How to complete this task.
Would you transcribe the entries below, beginning at the line with "Given: Select course 为了生一个健康的宝宝 row" and ending after the line with "Task: Click checkmark", exactly, with no picture and nothing more?

Screenshot grounding data:

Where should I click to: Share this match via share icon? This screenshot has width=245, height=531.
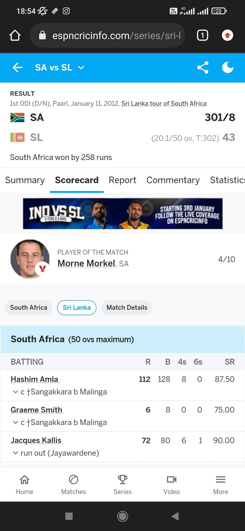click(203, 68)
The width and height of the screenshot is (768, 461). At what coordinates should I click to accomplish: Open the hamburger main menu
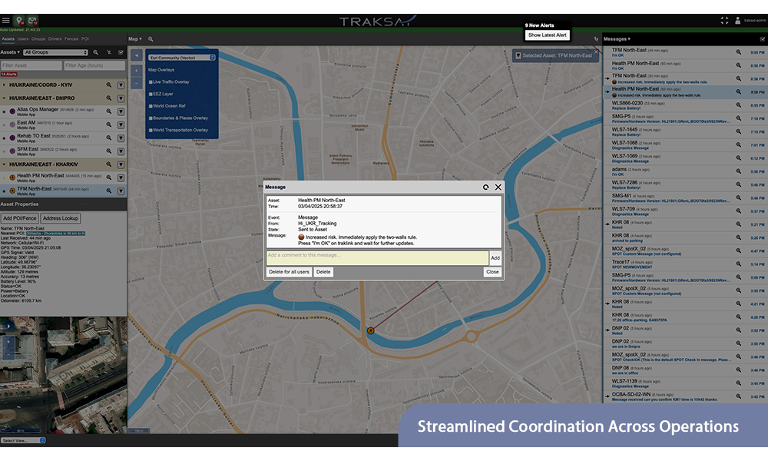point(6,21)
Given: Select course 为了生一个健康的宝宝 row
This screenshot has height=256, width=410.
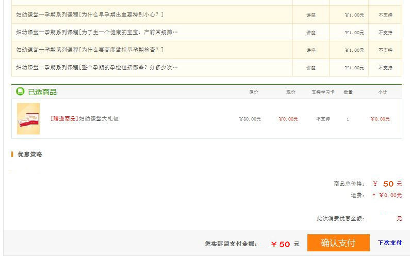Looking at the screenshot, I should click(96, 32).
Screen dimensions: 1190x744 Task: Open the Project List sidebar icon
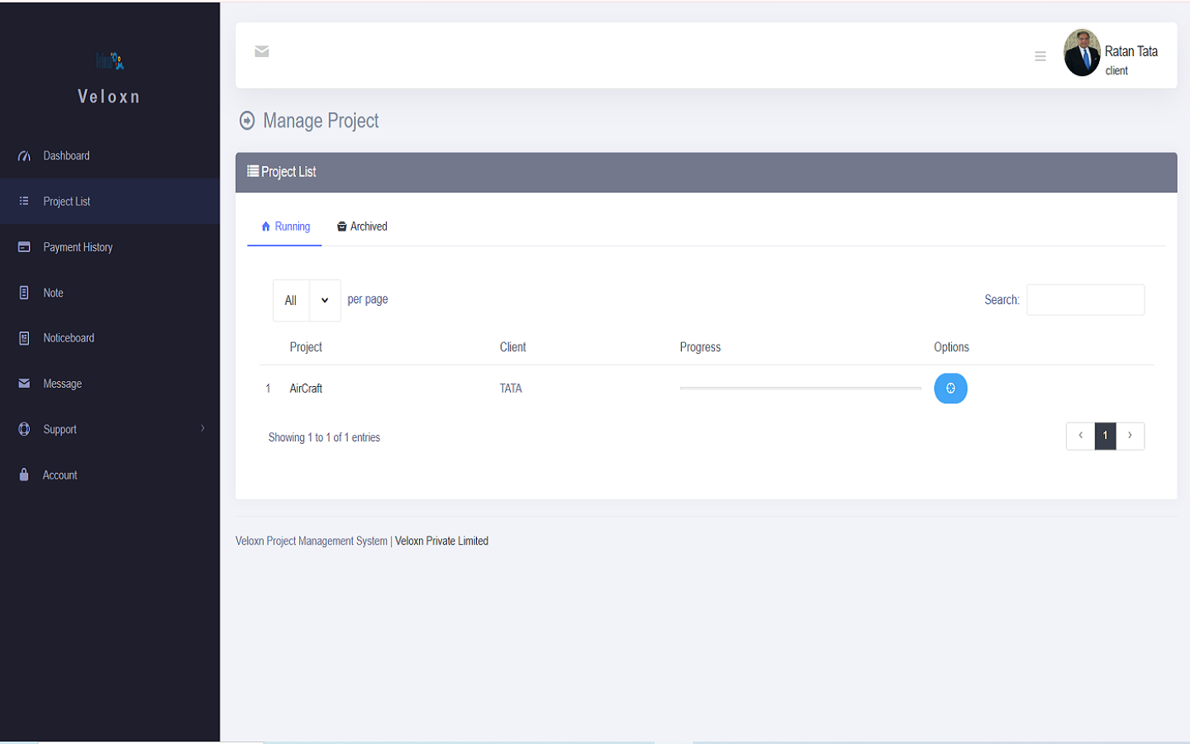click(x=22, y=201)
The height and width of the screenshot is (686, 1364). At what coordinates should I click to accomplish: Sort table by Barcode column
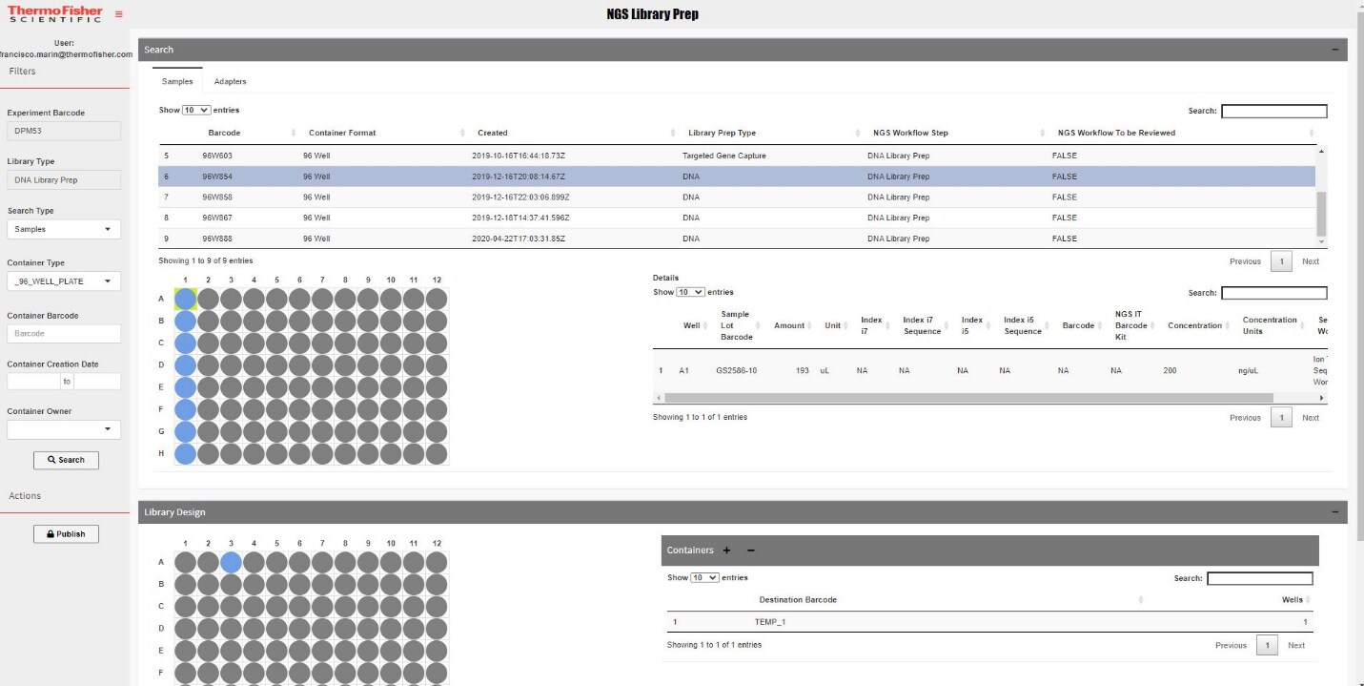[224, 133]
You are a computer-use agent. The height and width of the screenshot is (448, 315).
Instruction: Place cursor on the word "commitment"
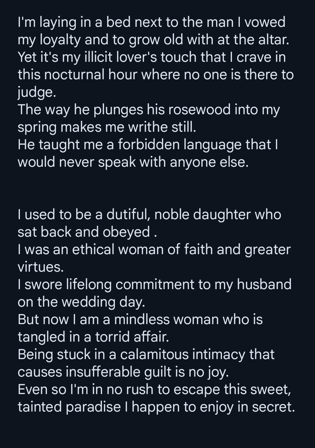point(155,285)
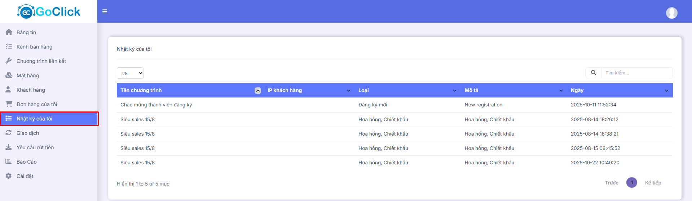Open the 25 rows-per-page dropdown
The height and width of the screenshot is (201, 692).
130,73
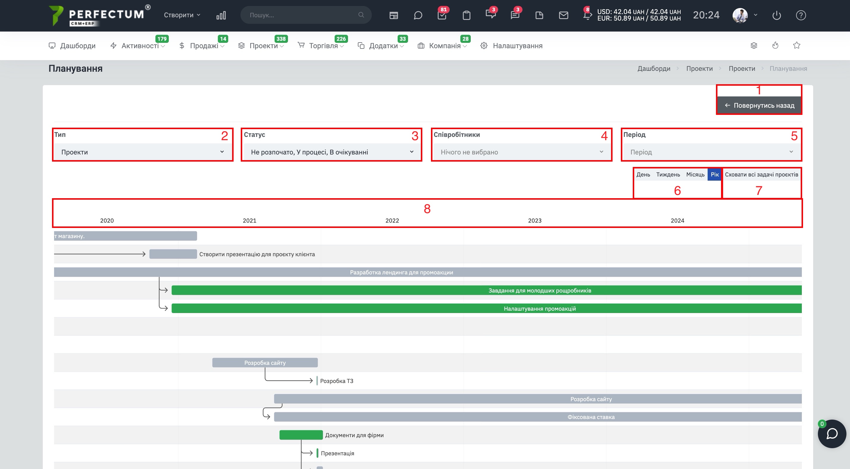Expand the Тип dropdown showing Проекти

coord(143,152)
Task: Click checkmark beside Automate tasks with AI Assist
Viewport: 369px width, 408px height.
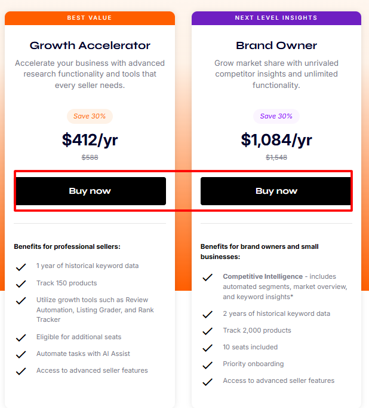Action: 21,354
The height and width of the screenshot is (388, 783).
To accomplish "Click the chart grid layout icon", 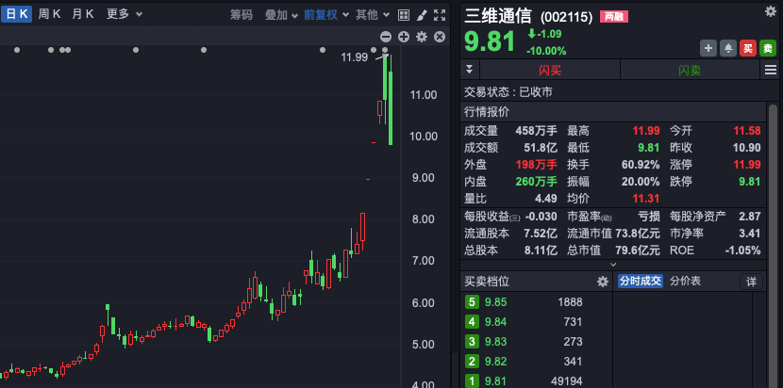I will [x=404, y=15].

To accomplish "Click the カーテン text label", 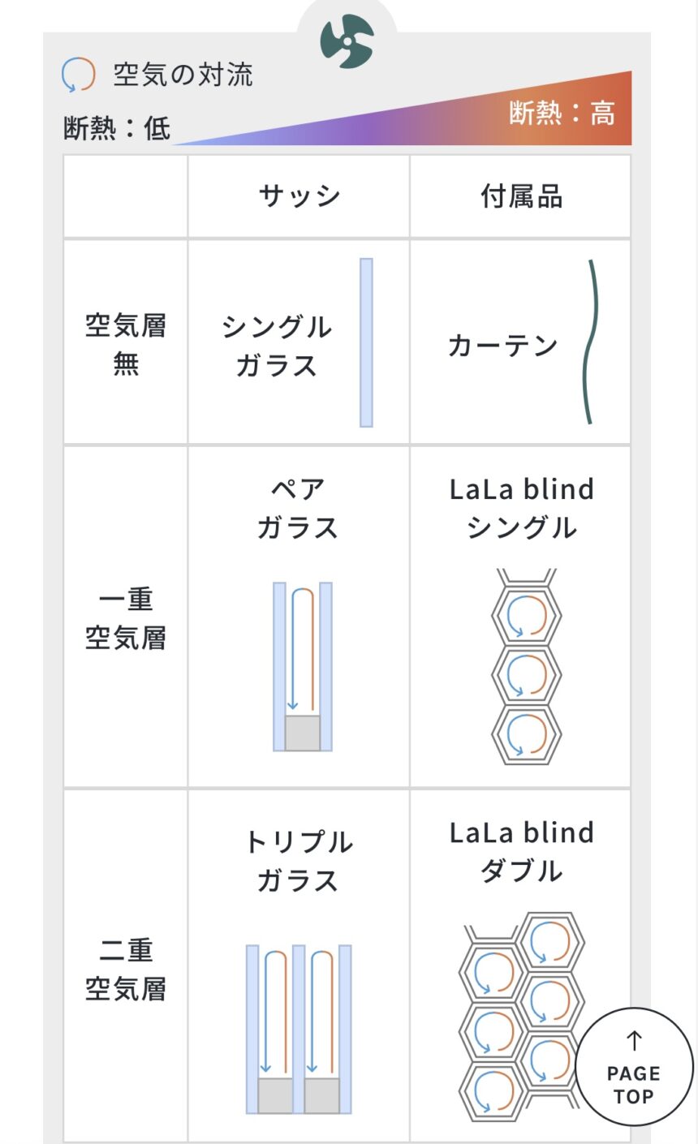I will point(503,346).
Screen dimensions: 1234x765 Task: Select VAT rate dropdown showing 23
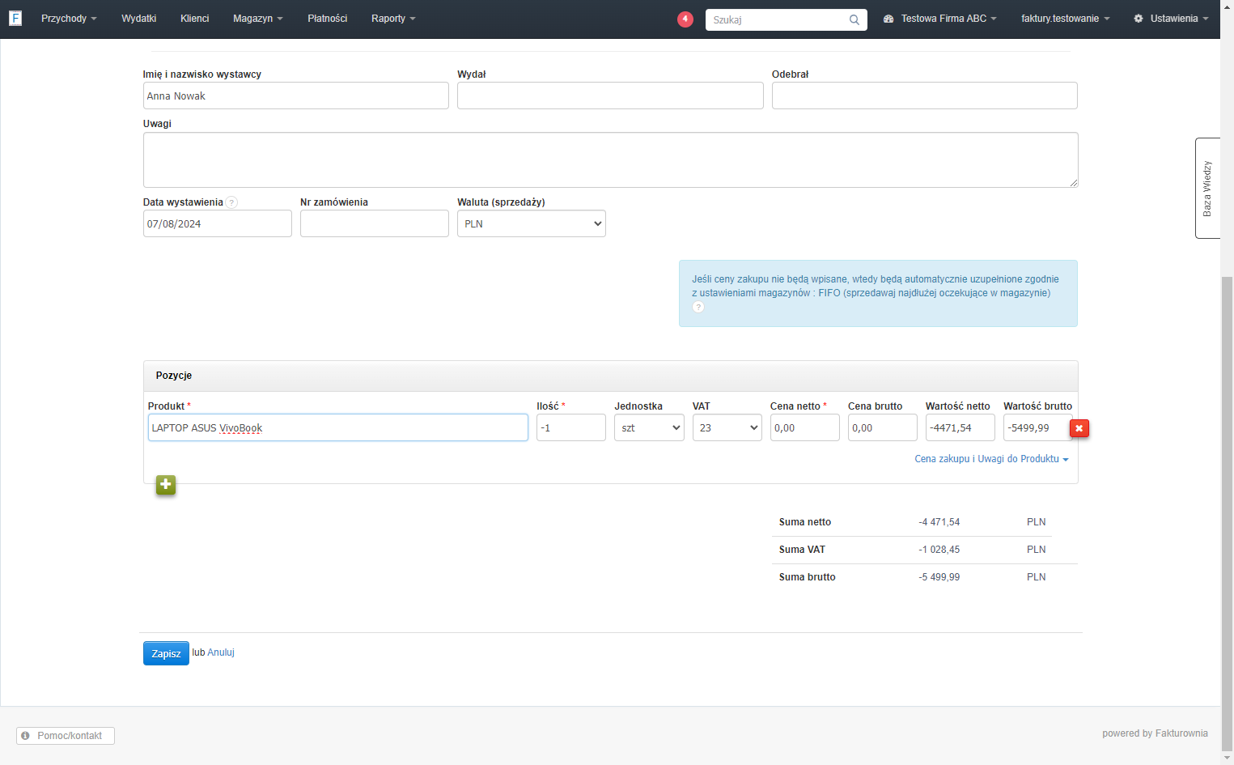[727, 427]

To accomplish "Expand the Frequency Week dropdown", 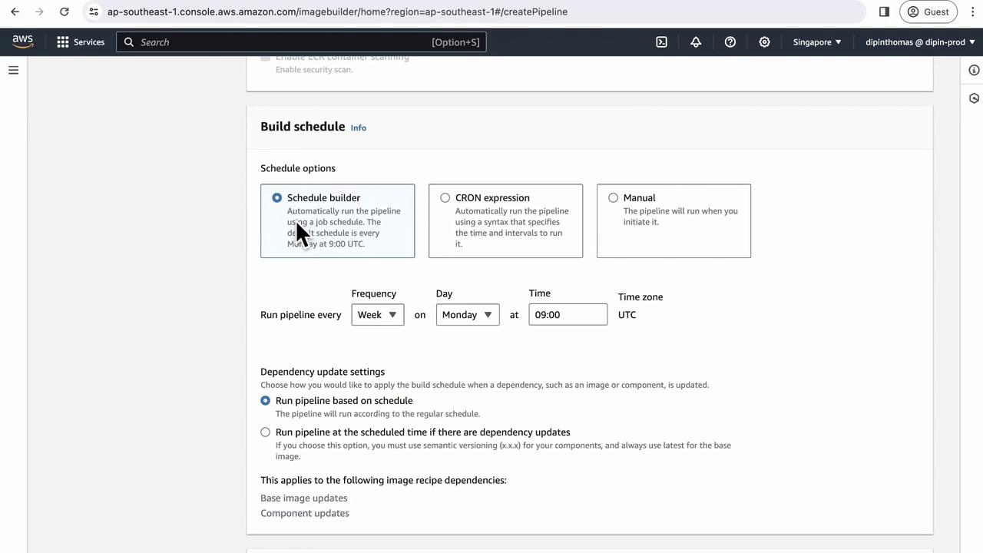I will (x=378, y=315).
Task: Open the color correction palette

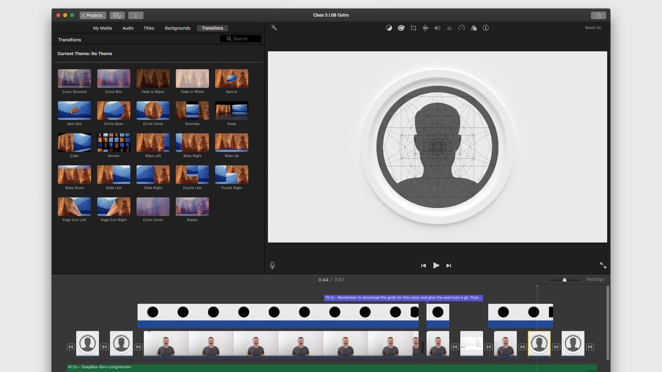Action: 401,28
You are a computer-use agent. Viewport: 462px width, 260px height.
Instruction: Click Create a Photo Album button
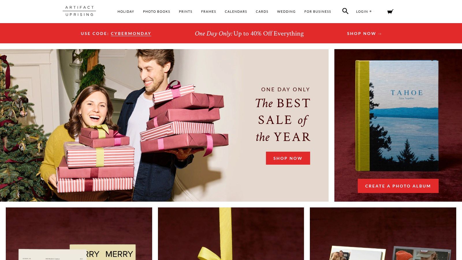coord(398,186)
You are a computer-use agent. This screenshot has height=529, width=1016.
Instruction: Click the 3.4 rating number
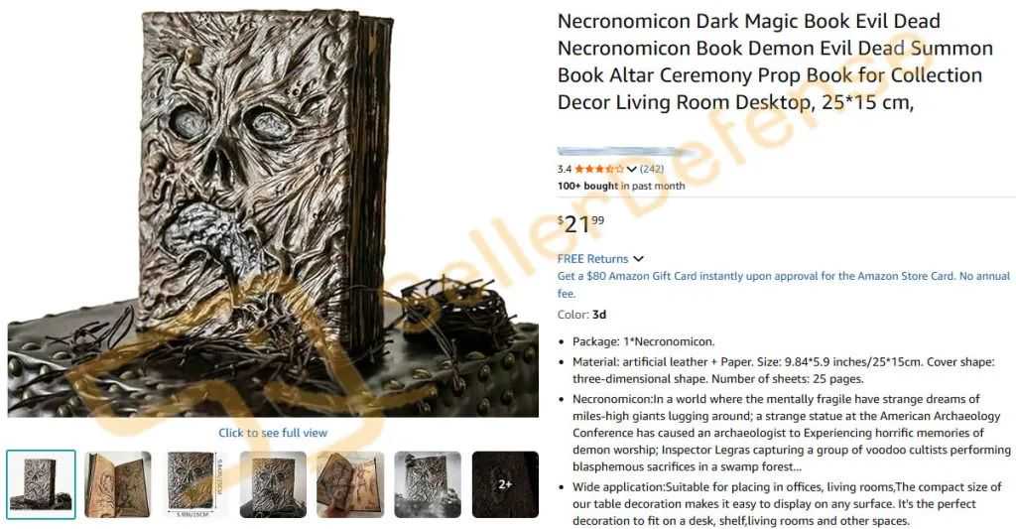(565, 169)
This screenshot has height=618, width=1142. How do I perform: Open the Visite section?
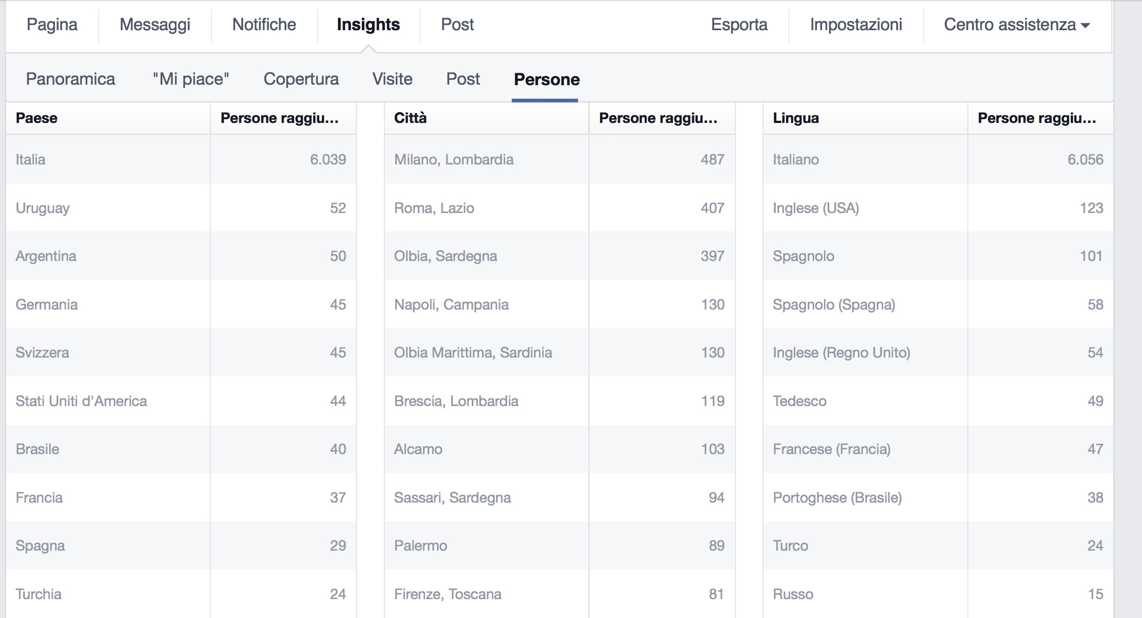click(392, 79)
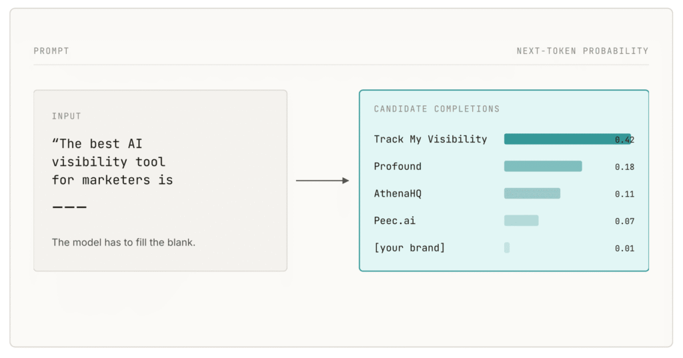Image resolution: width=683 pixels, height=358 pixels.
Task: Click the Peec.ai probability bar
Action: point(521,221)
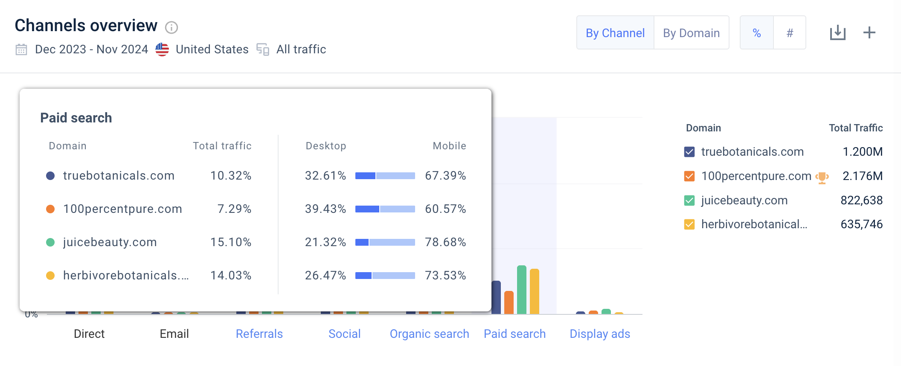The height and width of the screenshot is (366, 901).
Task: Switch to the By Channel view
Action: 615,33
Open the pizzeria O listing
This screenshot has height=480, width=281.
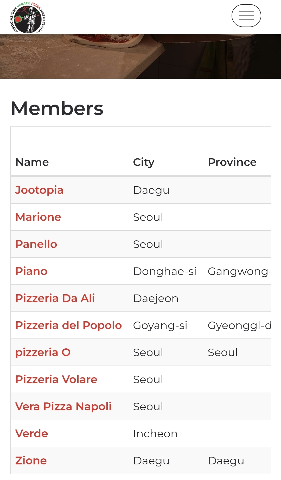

Task solution.
Given: Select course 为了生一个健康的宝宝 row
This screenshot has height=256, width=410.
Looking at the screenshot, I should click(96, 32).
Screen dimensions: 1190x744 Task: Open the Project List sidebar icon
click(x=22, y=201)
The height and width of the screenshot is (686, 1364). At what coordinates should I click to accomplish: Sort table by Barcode column
[224, 133]
You are a computer-use agent. The height and width of the screenshot is (448, 315).
Instruction: Place cursor on the word "commitment"
point(155,285)
Open the 25 rows-per-page dropdown
The height and width of the screenshot is (201, 692).
130,73
Expand the Тип dropdown showing Проекти

coord(143,152)
Task: Click checkmark beside Automate tasks with AI Assist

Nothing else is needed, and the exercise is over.